Improving Monitoring of Indoor RF-EMF Exposure Using IoT-Embedded Sensors and Kriging Techniques
Abstract
Overview
Distributed wireless sensor networks (WSNs) enhance the quality and safety of various applications by providing real-time measurements of radiofrequency electromagnetic fields (RF-EMF). These sensor nodes are often deployed in challenging terrains where maintenance is difficult, making efficient monitoring crucial.
Findings
We leveraged Internet of Things (IoT) embedded sensors and advanced kriging modeling techniques to evaluate indoor RF-EMF exposure, which has become increasingly significant due to public health concerns. The approach was specifically effective since individuals spend over 70% of their time indoors, despite the complexities posed by indoor environments. Measurements taken in several buildings close to cellular base stations with various antenna systems (2G to 5G) showed that the spherical kriging model provided better predictions than the exponential model, effectively creating a high-resolution exposure map.
Conclusion
This study underscores the efficacy of using WSNs integrated with IoT and kriging techniques for modeling and predicting RF-EMF exposure.
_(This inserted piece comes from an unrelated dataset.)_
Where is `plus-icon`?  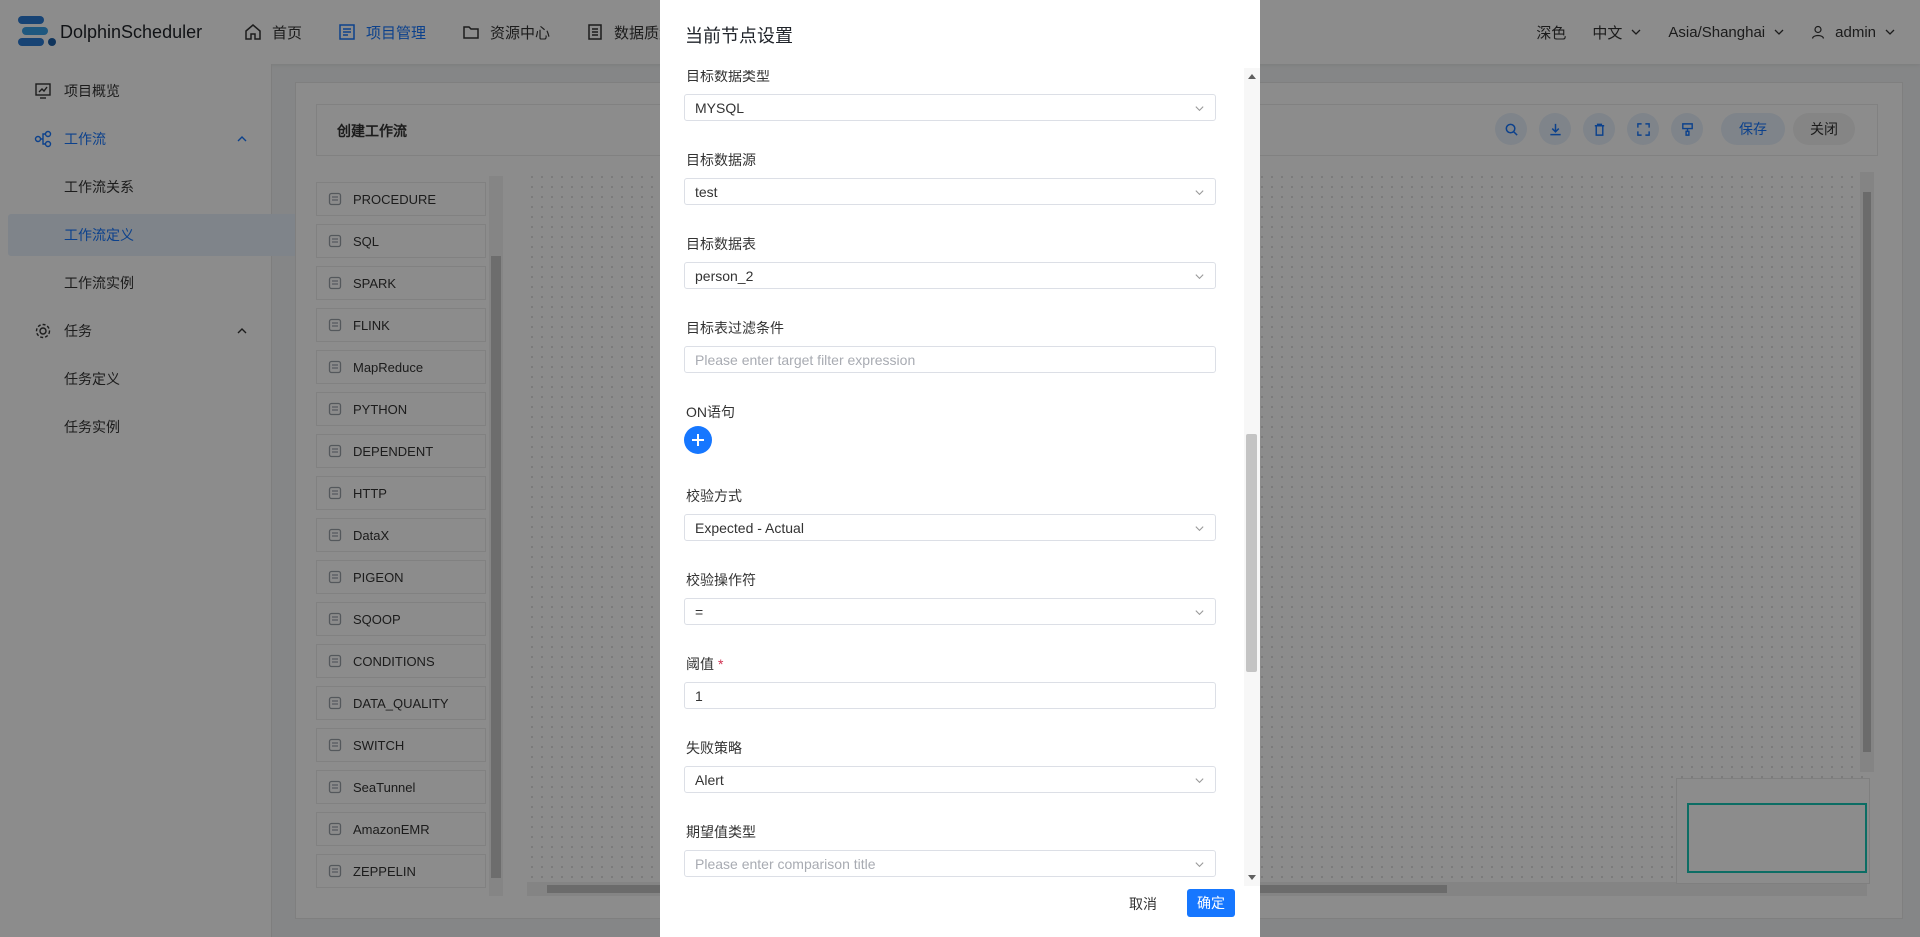 plus-icon is located at coordinates (698, 440).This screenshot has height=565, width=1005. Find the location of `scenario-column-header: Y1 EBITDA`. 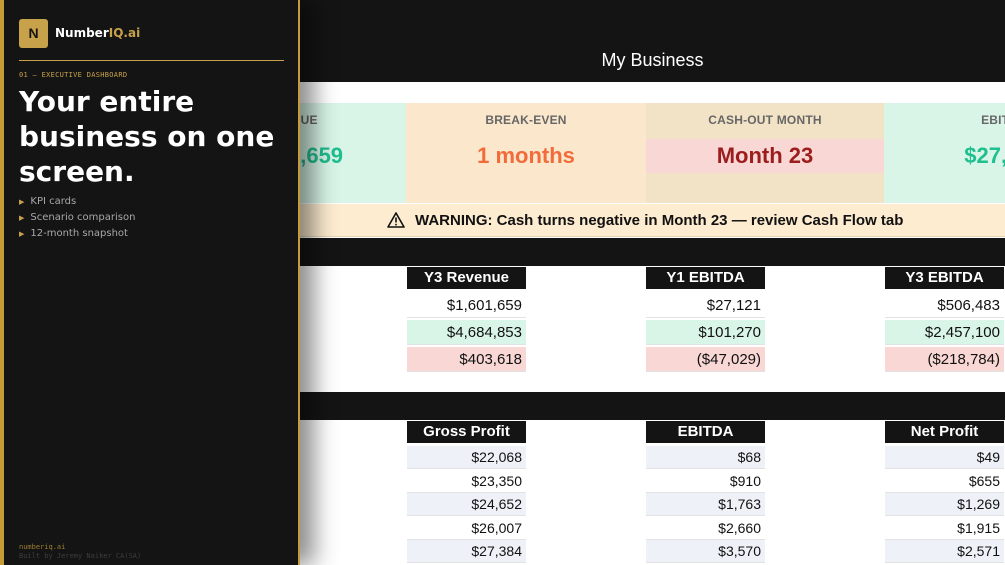

scenario-column-header: Y1 EBITDA is located at coordinates (706, 278).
A measurement system, including the Narda NBM-550 and a microcontroller board, was utilized to enable this detailed monitoring and modeling. The findings reassure that maximum average RF-EMF DL (downlink) exposure levels are well below ICNIRP limits, emphasizing the safety and accuracy of the proposed method.
Future research directions involve expanding measurements to more varied environments, incorporating machine learning for improved prediction, and detailed frequency band assessment to enhance public safety and system efficacy further.